▶ Work to complete
Everything from the line that contains "This screenshot has height=600, width=1200." through the last line of the listing must be copied exactly, with both of those lines included and no others.

▶ Data supplied
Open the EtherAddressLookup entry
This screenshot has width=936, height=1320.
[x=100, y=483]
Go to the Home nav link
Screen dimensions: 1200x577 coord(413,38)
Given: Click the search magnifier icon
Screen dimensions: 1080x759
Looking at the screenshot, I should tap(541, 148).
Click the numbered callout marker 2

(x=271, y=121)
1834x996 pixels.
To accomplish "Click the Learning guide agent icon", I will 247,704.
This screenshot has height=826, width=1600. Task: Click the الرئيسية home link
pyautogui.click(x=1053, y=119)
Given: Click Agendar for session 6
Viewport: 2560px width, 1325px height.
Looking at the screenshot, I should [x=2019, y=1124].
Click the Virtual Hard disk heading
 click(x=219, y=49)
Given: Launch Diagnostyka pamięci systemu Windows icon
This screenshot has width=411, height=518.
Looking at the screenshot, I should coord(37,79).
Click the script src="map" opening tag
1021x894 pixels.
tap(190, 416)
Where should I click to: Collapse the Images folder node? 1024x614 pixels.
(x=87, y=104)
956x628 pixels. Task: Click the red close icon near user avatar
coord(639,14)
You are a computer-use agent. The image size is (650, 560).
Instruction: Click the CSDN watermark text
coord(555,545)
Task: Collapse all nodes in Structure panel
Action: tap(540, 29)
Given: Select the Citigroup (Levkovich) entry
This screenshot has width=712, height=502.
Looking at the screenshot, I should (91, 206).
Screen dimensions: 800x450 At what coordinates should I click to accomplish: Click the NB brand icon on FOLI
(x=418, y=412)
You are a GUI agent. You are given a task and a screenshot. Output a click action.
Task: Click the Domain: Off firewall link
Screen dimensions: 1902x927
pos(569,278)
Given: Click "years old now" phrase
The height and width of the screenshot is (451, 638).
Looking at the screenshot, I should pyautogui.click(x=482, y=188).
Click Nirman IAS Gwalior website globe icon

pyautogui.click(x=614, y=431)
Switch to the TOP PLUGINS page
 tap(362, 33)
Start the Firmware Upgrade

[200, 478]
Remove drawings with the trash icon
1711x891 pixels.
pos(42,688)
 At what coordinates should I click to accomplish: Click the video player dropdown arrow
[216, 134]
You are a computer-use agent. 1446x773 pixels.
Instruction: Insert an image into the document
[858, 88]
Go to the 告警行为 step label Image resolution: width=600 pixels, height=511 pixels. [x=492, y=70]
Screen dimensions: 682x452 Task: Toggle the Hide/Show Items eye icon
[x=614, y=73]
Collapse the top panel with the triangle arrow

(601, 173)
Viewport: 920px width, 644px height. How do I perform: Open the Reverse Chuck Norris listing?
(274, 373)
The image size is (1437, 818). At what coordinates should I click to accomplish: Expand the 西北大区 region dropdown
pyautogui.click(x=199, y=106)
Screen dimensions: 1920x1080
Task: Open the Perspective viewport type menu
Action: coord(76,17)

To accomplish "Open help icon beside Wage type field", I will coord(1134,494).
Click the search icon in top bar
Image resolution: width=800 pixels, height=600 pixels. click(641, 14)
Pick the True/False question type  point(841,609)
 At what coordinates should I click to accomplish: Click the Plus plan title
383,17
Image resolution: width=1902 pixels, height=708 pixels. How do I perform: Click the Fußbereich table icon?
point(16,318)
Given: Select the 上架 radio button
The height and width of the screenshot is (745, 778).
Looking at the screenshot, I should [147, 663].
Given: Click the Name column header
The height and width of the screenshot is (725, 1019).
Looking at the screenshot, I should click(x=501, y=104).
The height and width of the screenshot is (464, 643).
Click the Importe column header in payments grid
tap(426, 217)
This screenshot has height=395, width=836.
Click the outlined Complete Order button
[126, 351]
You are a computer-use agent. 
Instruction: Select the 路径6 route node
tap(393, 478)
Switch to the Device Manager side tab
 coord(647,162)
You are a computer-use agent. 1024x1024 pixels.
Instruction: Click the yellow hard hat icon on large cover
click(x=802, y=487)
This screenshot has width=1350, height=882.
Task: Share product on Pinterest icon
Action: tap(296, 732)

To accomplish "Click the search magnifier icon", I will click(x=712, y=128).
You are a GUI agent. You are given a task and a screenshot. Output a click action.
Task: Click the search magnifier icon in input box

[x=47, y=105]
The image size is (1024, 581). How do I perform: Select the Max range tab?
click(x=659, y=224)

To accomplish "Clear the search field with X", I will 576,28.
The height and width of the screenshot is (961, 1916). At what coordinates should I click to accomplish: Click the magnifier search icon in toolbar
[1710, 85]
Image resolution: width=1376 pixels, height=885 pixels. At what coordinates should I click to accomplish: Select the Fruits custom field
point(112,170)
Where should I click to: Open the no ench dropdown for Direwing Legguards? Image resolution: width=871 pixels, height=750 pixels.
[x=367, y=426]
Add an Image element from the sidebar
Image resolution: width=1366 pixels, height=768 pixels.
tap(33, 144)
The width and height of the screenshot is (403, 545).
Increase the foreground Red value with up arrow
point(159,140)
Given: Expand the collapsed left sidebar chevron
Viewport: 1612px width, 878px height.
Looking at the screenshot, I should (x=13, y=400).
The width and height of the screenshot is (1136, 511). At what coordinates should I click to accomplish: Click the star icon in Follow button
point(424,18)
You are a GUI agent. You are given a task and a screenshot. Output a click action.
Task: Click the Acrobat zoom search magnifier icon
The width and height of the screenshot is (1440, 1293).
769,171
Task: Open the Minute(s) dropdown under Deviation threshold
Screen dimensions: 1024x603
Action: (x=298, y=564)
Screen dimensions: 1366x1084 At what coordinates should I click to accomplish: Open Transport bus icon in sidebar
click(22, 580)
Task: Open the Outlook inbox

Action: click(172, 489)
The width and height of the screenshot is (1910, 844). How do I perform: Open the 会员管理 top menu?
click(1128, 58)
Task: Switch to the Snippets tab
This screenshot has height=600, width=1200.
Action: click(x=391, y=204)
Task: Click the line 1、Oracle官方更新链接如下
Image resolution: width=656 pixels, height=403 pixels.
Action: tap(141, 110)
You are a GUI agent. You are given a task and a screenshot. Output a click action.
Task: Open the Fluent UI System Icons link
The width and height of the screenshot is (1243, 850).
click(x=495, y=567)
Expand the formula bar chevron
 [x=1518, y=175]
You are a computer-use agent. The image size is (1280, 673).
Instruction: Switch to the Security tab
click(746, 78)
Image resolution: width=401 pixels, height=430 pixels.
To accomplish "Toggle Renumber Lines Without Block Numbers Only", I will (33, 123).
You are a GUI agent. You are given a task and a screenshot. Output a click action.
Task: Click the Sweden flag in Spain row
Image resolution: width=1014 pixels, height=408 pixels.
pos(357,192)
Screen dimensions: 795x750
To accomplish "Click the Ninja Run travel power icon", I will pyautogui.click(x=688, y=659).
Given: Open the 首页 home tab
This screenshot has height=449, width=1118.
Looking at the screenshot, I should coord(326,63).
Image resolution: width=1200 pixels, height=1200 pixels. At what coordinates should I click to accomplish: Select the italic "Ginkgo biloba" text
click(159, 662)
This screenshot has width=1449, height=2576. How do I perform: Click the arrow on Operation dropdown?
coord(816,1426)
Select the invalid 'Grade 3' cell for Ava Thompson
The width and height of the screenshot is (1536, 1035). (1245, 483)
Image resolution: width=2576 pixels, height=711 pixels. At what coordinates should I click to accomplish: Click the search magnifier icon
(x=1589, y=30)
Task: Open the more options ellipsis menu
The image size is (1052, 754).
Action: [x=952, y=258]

▶ Problem solution
This screenshot has height=600, width=1200.
Action: click(x=391, y=204)
Task: Click the line 1、Oracle官方更新链接如下
Image resolution: width=656 pixels, height=403 pixels.
Action: tap(141, 110)
You are a GUI agent. You are given a task and a screenshot. Output a click action.
Task: Open the Fluent UI System Icons link
The width and height of the screenshot is (1243, 850).
click(x=495, y=567)
Expand the formula bar chevron
 [x=1518, y=175]
You are a computer-use agent. The image size is (1280, 673).
Instruction: Switch to the Security tab
click(746, 78)
Image resolution: width=401 pixels, height=430 pixels.
To accomplish "Toggle Renumber Lines Without Block Numbers Only", I will (33, 123).
You are a GUI agent. You are given a task and a screenshot. Output a click action.
Task: Click the Sweden flag in Spain row
Image resolution: width=1014 pixels, height=408 pixels.
pos(357,192)
Screen dimensions: 795x750
To accomplish "Click the Ninja Run travel power icon", I will pyautogui.click(x=688, y=659).
Given: Open the 首页 home tab
This screenshot has height=449, width=1118.
Looking at the screenshot, I should coord(326,63).
Image resolution: width=1200 pixels, height=1200 pixels. At what coordinates should I click to accomplish: Select the italic "Ginkgo biloba" text
click(159, 662)
This screenshot has width=1449, height=2576. How do I perform: Click the arrow on Operation dropdown?
coord(816,1426)
Select the invalid 'Grade 3' cell for Ava Thompson
The width and height of the screenshot is (1536, 1035). (1245, 483)
Image resolution: width=2576 pixels, height=711 pixels. At what coordinates should I click to accomplish: Click the search magnifier icon
(x=1589, y=30)
Task: Open the more options ellipsis menu
The image size is (1052, 754).
Action: [x=952, y=258]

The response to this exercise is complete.